Task >> Transcribe each entry so that nothing differs from the original.

Stored entries >>
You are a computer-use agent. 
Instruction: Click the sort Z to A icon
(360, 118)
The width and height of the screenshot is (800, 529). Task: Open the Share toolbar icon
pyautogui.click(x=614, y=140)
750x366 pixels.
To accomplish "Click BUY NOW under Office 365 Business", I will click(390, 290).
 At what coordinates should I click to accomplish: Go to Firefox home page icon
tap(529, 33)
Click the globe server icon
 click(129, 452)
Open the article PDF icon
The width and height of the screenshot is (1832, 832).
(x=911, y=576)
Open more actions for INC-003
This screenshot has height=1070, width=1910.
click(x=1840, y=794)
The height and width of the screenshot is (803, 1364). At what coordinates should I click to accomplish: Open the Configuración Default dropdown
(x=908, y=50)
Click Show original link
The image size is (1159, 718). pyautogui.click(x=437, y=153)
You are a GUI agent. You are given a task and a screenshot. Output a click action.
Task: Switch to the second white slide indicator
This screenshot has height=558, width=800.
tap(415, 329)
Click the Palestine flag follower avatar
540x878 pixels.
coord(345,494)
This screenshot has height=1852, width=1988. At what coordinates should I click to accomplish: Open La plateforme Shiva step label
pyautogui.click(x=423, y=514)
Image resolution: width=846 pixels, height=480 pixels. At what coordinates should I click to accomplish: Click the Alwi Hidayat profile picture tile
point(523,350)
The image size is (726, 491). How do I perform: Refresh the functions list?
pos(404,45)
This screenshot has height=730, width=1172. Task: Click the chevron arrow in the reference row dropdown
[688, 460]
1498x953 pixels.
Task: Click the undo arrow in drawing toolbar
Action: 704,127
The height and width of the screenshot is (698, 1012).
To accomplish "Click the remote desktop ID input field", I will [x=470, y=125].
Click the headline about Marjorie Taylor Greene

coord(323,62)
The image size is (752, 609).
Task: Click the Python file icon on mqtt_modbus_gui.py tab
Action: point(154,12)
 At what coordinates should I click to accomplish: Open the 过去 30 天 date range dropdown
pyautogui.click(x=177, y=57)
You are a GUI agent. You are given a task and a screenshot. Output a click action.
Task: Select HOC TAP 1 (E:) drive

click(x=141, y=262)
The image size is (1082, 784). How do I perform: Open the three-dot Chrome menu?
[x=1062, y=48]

Written solution >>
You are a computer-use agent. 
Instruction: Click the sort Z to A icon
(360, 118)
The width and height of the screenshot is (800, 529). Task: Open the Share toolbar icon
pyautogui.click(x=614, y=140)
750x366 pixels.
To accomplish "Click BUY NOW under Office 365 Business", I will click(390, 290).
 At what coordinates should I click to accomplish: Go to Firefox home page icon
tap(529, 33)
Click the globe server icon
 click(129, 452)
Open the article PDF icon
The width and height of the screenshot is (1832, 832).
(x=911, y=576)
Open more actions for INC-003
This screenshot has height=1070, width=1910.
click(x=1840, y=794)
The height and width of the screenshot is (803, 1364). At what coordinates should I click to accomplish: Open the Configuración Default dropdown
(x=908, y=50)
Click Show original link
The image size is (1159, 718). pyautogui.click(x=437, y=153)
You are a GUI agent. You are given a task and a screenshot. Output a click action.
Task: Switch to the second white slide indicator
This screenshot has height=558, width=800.
tap(415, 329)
Click the Palestine flag follower avatar
540x878 pixels.
coord(345,494)
This screenshot has height=1852, width=1988. At what coordinates should I click to accomplish: Open La plateforme Shiva step label
pyautogui.click(x=423, y=514)
Image resolution: width=846 pixels, height=480 pixels. At what coordinates should I click to accomplish: Click the Alwi Hidayat profile picture tile
point(523,350)
The image size is (726, 491). How do I perform: Refresh the functions list?
pos(404,45)
This screenshot has height=730, width=1172. Task: Click the chevron arrow in the reference row dropdown
[688, 460]
1498x953 pixels.
Task: Click the undo arrow in drawing toolbar
Action: 704,127
The height and width of the screenshot is (698, 1012).
To accomplish "Click the remote desktop ID input field", I will [x=470, y=125].
Click the headline about Marjorie Taylor Greene

coord(323,62)
The image size is (752, 609).
Task: Click the Python file icon on mqtt_modbus_gui.py tab
Action: point(154,12)
 At what coordinates should I click to accomplish: Open the 过去 30 天 date range dropdown
pyautogui.click(x=177, y=57)
You are a GUI agent. You are given a task and a screenshot. Output a click action.
Task: Select HOC TAP 1 (E:) drive

click(x=141, y=262)
The image size is (1082, 784). How do I perform: Open the three-dot Chrome menu?
[x=1062, y=48]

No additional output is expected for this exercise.